Lagu "Satu Nusa Satu Bangsa" sendiri memiliki akar sejarah yang kuat, diciptakan oleh L. Manik, terinspirasi oleh peristiwa Sumpah Pemuda 28 Oktober 1928. Karya ini pertama kali diperdengarkan kepada publik melalui siaran Radio Republik Indonesia (RRI) Yogyakarta pada tahun 1947. Esensi lagu ini adalah seruan untuk mengakui satu tanah air, satu bangsa, dan satu bahasa, yaitu Indonesia, menyoroti pentingnya persatuan di tengah keberagaman suku, ras, bahasa daerah, dan agama di Indonesia. Lagu ini seringkali dinyanyikan dalam upacara bendera dan acara-acara penting nasional, mencerminkan perjuangan para pahlawan dan urgensi untuk meneruskan cita-cita kemerdekaan.
Dalam aransemen ulang ini, BIP menambahkan sentuhan musik yang lebih energik, termasuk lirik sisipan "Eaaa, Eyooo" di awal lagu, tanpa mengubah esensi melodi asli yang telah melekat di benak masyarakat. Pay Burman, Head Produser Album Kebangsaan ini sekaligus gitaris BIP, menyatakan bahwa mengaransemen lagu nasional bukanlah tugas yang mudah dan para personel merasakan beban tersendiri. Namun, ia menekankan bahwa hasilnya diharapkan lebih segar dan bersemangat. Proyek album ini diproduseri secara eksekutif oleh Ahmad Doli Kurnia Tandjung, Founder Sinergy for Indonesia, dan diklaim bersifat non-profit, dengan keuntungan dari lagu-lagu nasional akan diserahkan kepada ahli waris pencipta lagu. Sinergy For Indonesia bahkan secara aktif mencari ahli waris L. Manik untuk mengurus klaim dan penggunaan lagu tersebut secara legal.
Implikasi dari inisiatif BIP ini dapat dilihat dari beberapa perspektif. Secara musikal, aransemen ulang lagu-lagu nasional oleh band rock mapan seperti BIP berpotensi memperkenalkan karya-karya ini kepada segmen pendengar yang lebih muda, yang mungkin lebih akrab dengan genre musik populer kontemporer daripada lagu-lagu patriotik tradisional.

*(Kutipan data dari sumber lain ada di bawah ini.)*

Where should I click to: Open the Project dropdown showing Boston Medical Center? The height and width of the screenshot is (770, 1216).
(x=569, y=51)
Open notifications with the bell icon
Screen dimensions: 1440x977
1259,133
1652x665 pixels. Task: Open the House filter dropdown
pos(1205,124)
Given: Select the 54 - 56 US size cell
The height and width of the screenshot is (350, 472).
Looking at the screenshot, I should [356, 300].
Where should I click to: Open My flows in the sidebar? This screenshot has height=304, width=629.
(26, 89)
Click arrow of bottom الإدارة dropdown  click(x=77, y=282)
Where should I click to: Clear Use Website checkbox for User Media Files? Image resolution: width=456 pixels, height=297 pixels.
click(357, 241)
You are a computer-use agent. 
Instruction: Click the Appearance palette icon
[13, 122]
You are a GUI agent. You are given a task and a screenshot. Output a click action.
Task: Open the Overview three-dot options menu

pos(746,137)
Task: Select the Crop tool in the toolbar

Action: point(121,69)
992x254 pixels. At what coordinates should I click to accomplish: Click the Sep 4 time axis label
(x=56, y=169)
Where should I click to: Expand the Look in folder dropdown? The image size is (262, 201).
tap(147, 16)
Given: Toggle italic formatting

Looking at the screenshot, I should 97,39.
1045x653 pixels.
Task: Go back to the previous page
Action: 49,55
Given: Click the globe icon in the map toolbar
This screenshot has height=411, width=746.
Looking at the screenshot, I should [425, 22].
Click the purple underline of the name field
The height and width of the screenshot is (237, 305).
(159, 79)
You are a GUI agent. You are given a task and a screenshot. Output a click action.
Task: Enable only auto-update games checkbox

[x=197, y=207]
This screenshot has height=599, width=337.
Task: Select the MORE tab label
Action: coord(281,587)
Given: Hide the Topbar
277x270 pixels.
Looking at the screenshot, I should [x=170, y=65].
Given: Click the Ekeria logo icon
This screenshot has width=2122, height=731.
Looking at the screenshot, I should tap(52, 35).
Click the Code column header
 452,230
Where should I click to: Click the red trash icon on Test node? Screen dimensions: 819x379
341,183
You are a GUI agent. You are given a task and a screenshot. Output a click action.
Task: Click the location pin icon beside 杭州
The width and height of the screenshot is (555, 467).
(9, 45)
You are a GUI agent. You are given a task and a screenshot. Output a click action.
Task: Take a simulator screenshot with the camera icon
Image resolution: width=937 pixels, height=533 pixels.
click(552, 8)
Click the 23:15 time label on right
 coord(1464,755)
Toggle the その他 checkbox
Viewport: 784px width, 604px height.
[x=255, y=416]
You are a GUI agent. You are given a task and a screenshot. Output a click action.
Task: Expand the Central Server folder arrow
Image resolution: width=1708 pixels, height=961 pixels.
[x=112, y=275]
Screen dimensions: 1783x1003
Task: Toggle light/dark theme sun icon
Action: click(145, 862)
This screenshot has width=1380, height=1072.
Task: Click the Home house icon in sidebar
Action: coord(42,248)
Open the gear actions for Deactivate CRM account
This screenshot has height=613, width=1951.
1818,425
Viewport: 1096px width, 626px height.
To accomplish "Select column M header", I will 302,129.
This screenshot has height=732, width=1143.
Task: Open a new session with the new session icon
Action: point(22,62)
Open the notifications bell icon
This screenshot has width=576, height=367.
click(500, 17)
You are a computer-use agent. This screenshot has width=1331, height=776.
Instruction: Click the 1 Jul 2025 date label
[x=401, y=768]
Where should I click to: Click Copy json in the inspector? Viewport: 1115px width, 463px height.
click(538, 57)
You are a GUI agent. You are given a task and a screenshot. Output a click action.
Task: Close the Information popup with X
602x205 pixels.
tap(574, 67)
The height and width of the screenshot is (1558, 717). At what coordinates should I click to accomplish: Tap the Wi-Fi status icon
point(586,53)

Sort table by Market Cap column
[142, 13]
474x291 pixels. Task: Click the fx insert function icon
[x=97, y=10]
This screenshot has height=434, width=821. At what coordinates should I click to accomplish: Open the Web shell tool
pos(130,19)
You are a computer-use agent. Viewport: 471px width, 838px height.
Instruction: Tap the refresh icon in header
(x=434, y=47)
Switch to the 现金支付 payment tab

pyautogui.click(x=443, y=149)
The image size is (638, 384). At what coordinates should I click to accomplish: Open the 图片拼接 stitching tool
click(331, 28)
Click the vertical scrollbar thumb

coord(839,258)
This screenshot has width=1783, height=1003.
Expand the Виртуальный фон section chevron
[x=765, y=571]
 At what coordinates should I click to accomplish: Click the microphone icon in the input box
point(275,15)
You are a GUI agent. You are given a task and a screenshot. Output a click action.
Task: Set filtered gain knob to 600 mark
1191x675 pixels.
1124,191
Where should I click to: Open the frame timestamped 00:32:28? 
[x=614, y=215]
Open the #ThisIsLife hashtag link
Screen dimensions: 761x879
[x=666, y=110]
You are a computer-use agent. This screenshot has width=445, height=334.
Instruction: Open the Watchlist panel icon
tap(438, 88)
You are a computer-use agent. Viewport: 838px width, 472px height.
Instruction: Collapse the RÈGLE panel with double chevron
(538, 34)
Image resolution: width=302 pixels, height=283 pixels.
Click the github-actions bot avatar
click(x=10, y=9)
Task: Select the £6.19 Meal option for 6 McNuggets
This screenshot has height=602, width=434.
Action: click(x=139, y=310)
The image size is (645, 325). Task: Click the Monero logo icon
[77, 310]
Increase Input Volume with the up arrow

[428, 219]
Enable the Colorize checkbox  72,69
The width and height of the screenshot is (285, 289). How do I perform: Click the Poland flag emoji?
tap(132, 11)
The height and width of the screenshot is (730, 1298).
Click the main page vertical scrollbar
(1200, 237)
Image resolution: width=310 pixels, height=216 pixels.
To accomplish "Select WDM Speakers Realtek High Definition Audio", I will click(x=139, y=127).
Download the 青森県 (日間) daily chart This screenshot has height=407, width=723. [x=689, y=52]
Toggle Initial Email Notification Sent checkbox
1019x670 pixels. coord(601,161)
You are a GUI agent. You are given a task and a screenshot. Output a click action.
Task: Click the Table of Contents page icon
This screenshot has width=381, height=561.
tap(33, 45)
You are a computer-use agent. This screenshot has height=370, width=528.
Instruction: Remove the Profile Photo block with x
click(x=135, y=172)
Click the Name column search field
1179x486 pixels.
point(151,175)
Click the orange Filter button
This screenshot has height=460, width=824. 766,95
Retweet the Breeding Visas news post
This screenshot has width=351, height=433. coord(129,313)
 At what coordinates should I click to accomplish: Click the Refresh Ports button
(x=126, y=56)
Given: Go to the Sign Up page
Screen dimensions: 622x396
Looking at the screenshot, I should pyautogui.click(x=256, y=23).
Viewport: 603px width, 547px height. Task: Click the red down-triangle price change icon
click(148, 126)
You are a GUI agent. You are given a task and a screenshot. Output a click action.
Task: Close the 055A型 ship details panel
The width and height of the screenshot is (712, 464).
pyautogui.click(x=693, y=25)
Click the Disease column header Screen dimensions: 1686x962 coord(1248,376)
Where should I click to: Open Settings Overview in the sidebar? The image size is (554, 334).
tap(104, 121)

Ini merupakan upaya adaptasi budaya mengingat melalui medium musik, sebuah praktik yang juga terlihat pada aransemen ulang lagu-lagu populer lain di masa lalu untuk menjaga relevansi di tengah generasi yang berbeda.
Lebih jauh, perilisan ini merefleksikan peran musisi sebagai agen sosial dalam menanggapi kondisi bangsa. Di tengah perdebatan tentang menurunnya minat generasi muda terhadap lagu nasional dan dominasi konten digital yang bersifat hiburan, kehadiran karya ini menjadi upaya konkret untuk menanamkan kembali nilai-nilai kebangsaan. Upaya ini selaras dengan kebutuhan untuk terus memperbaharui cara pesan-pesan kebangsaan disampaikan, agar tidak hanya terbatas pada kegiatan formal, melainkan juga relevan dengan kehidupan sehari-hari kaum muda. Kesuksesan proyek ini dalam jangka panjang akan tergantung pada seberapa efektif aransemen baru ini dapat diterima dan meresonansi dengan audiens yang dituju, serta apakah ini akan memicu gerakan serupa dari musisi lain untuk terlibat dalam pelestarian dan revitalisasi lagu-lagu nasional.